Additional Software Prerequisites when using Gaudi® AI Accelerator

  • Gaudi Software Stack: Verify that your setup uses a valid software stack for Gaudi accelerators, see Gaudi support matrix. Note that running LLM on a CPU is possible but will significantly reduce performance.

Software Images

Software images will be downloaded automatically during deployment from Docker Hub. If you prefer to use an internal registry, all required images are available under the following link: ERAG Images.

To configure the use of an internal registry, please specify it in the config.yaml file as described in the Application Deployment on a Custom Cluster section of the repository.

Pre-Installation

It is recommended to use python3-venv to manage python packages.

cd deployment
sudo apt-get install python3-venv
python3 -m venv erag-venv
source erag-venv/bin/activate
pip install --upgrade pip
pip install -r requirements.txt
ansible-galaxy collection install -r requirements.yaml --upgrade

Note: To verify if venv is properly used, check with ansible --version for Python version. If not using the venv Python, you can add ansible_python_interpreter=erag-venv/bin/python3 to the inventory under [local] section, or for application playbook add -e ansible_python_interpreter=erag-venv/bin/python3.

Configuration File

To prepare the configuration file, create a copy of the sample:

cd deployment
cp -r inventory/sample inventory/test-cluster

Simplified Kubernetes Cluster Deployment

If you need to deploy a new Kubernetes cluster, follow the instructions below.

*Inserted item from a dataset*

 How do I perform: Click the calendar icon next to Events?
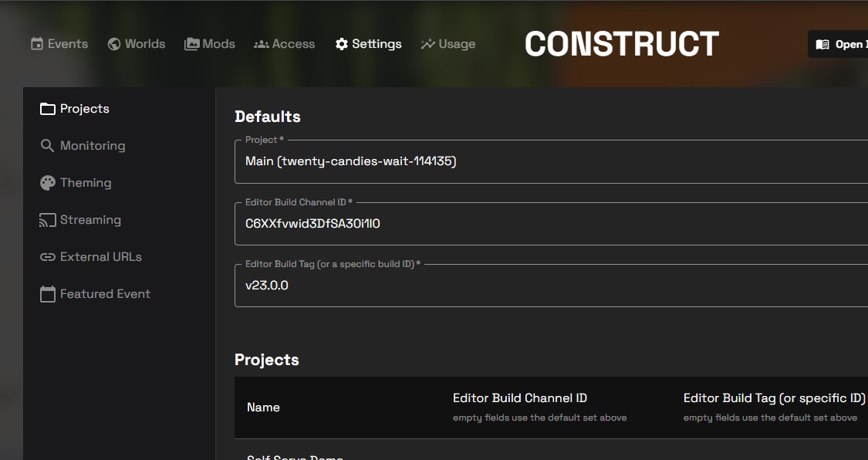click(37, 44)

If you already have a cluster prepared, you can skip to the Preparing a Custom Cluster and Installing Infrastructure Components section.

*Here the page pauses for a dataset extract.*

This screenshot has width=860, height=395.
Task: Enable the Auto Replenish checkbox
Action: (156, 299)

Show instructions for installing a new Kubernetes cluster
  1. Edit the inventory file:
    • Open inventory/test-cluster/inventory.ini.
    • Replace LOCAL_USER, REMOTE_USER, MACHINE_HOSTNAME, and MACHINE_IP with your actual values.

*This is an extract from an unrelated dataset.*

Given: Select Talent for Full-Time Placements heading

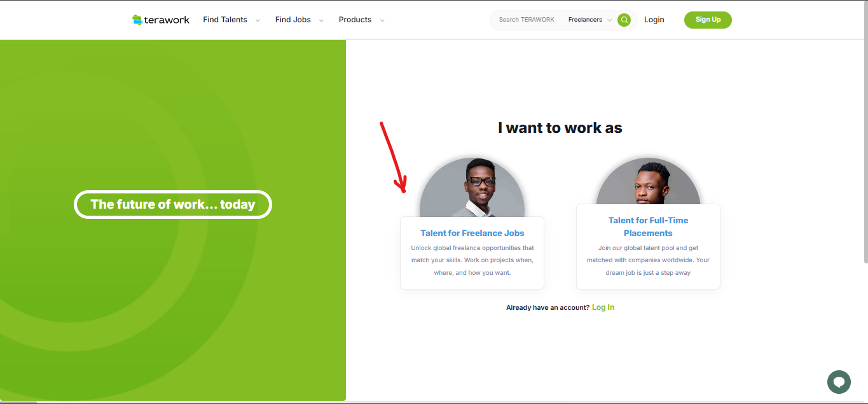Looking at the screenshot, I should [x=648, y=226].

Example inventory.ini for a single-node cluster:

# Kubernetes Cluster Inventory
[local]
localhost ansible_connection=local ansible_user=LOCAL_USER

[all]
# Control plane nodes
MACHINE_HOSTNAME ansible_host=MACHINE_IP

# Define node groups
[kube_control_plane]
MACHINE_HOSTNAME

[kube_node]
MACHINE_HOSTNAME

[etcd:children]
kube_control_plane

[k8s_cluster:children]
kube_control_plane
kube_node

# Vars
[k8s_cluster:vars]
ansible_become=true
ansible_user=REMOTE_USER
ansible_connection=ssh

For more information on preparing an Ansible inventory, see the Ansible Inventory Documentation.

  1. Edit the configuration file:
    • Open inventory/test-cluster/config.yaml.
    • Fill in the required values for your environment.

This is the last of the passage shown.